*** TEXT BLOCK ***

The UCM Vertebrate Collections welcomes specimen donations of mammals, birds, reptiles, amphibians, fishes, and related materials (such as images, slides, field notes, sound recordings and archives). Acceptance of a donation is at the discretion of the UCM Vertebrate Curator and Collection Manager.
Found a dead animal carcass? See “Salvaged Specimens” instructions below.
Interested in donating materials? Please contact Emily Braker. All donations must be accompanied with permits or documentation confirming that the material was obtained legally. In cases where the donation consists of older material that lacks such documentation, the Collection Manager will work with the U.S. Fish and Wildlife Service to assess the legality of acquiring materials of unknown provenance. In such cases, the donor must submit a letter to the Museum at the time of the donation that indicates the nature and source of material and explains the reason for lack of permit documentation.
Monetary Donations. Donations for collection improvements are most welcome! Contribute a secure, tax-deductable credit card donation to the Mammal Collection Storage Cabinets Gift Fund. Please contact Emily Braker for gifts via check.
Animals are found dead in a variety of circumstances that range from window strikes, road kills, cat and dog kills, to death by disease. Fortunately, such animals can find “new life” within the cabinets of natural history collections. Salvaged specimens make up an important part of the holdings of museums and are integral to expanding research collections by obtaining species from a wide variety of locations. UCM welcomes donations of any wild vertebrate species found in the state of Colorado (excluding eagles and threatened and endangered species), especially those that are fairly fresh and in reasonably good condition with associated locality data. Even decomposed or damaged specimens of rare species are wanted, as they are of value as records and may be saved as partial specimens. In a time of unprecedented habitat destruction and biodiversity loss, museums play a critical role in assembling specimen collections to be used in research that often feeds directly back into wildlife and habitat protection policies.

*** ENTRIES SUPPLIED ***

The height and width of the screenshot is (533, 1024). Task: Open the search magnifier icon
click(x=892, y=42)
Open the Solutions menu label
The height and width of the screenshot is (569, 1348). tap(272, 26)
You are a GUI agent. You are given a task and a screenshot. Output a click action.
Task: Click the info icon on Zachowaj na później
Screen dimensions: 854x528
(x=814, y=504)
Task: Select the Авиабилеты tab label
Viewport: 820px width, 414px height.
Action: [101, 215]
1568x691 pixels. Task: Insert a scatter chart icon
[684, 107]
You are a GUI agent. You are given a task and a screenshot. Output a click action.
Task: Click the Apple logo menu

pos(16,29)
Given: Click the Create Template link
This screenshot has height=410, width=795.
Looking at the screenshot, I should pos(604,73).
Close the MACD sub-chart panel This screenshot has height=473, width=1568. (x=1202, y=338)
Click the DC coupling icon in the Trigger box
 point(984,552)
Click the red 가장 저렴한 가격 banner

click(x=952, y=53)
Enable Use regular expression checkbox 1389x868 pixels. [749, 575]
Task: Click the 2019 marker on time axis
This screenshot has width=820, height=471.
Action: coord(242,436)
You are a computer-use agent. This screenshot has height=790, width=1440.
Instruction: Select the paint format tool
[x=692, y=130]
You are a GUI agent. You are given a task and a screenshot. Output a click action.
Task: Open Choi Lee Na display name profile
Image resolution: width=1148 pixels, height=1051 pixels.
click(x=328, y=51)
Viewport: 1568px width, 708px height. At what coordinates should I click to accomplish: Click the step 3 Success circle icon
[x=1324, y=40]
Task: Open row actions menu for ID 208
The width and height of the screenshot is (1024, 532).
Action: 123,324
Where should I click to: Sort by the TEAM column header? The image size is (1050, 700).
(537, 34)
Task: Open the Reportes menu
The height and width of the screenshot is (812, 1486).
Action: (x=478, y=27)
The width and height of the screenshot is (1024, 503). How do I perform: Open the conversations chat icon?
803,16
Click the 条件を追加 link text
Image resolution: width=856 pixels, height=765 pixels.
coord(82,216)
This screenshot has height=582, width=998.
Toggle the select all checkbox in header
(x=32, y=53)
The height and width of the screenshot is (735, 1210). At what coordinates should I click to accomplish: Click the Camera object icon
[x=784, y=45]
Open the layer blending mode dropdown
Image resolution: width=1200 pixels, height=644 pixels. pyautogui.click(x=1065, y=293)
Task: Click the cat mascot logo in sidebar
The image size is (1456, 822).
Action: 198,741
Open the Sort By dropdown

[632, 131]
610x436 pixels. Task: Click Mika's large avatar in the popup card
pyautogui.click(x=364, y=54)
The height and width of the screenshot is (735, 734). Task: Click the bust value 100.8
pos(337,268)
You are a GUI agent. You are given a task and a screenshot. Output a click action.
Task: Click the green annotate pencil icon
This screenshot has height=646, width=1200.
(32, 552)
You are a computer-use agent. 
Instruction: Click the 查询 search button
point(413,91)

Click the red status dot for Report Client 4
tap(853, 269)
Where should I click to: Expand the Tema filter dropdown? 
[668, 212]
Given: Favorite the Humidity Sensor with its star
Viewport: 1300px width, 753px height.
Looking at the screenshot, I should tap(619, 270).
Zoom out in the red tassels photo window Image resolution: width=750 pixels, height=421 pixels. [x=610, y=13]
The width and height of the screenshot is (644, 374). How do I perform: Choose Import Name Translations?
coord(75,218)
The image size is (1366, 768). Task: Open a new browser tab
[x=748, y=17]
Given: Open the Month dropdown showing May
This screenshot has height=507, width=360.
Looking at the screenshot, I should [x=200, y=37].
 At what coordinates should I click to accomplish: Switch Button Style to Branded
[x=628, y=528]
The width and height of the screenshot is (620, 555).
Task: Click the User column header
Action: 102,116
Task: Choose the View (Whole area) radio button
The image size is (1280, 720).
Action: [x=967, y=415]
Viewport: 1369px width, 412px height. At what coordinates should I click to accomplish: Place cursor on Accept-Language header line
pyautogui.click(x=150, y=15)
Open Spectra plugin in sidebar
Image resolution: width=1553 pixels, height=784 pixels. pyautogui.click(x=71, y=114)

***

__EXPLORE THE MATERIAL__.
1) According to the donation page, which species found in Colorado does UCM exclude from salvaged donations?
2) Edit the donation page, starting at "Monetary Donations. Donations" and ending at "gifts via check.", so that "debit card" takes the place of "credit card".
The records have no connection to the donation page.

__ANSWERS BY TASK__.
1) Eagles and threatened and endangered species.

2)
Monetary Donations. Donations for collection improvements are most welcome! Contribute a secure, tax-deductable debit card donation to the Mammal Collection Storage Cabinets Gift Fund. Please contact Emily Braker for gifts via check.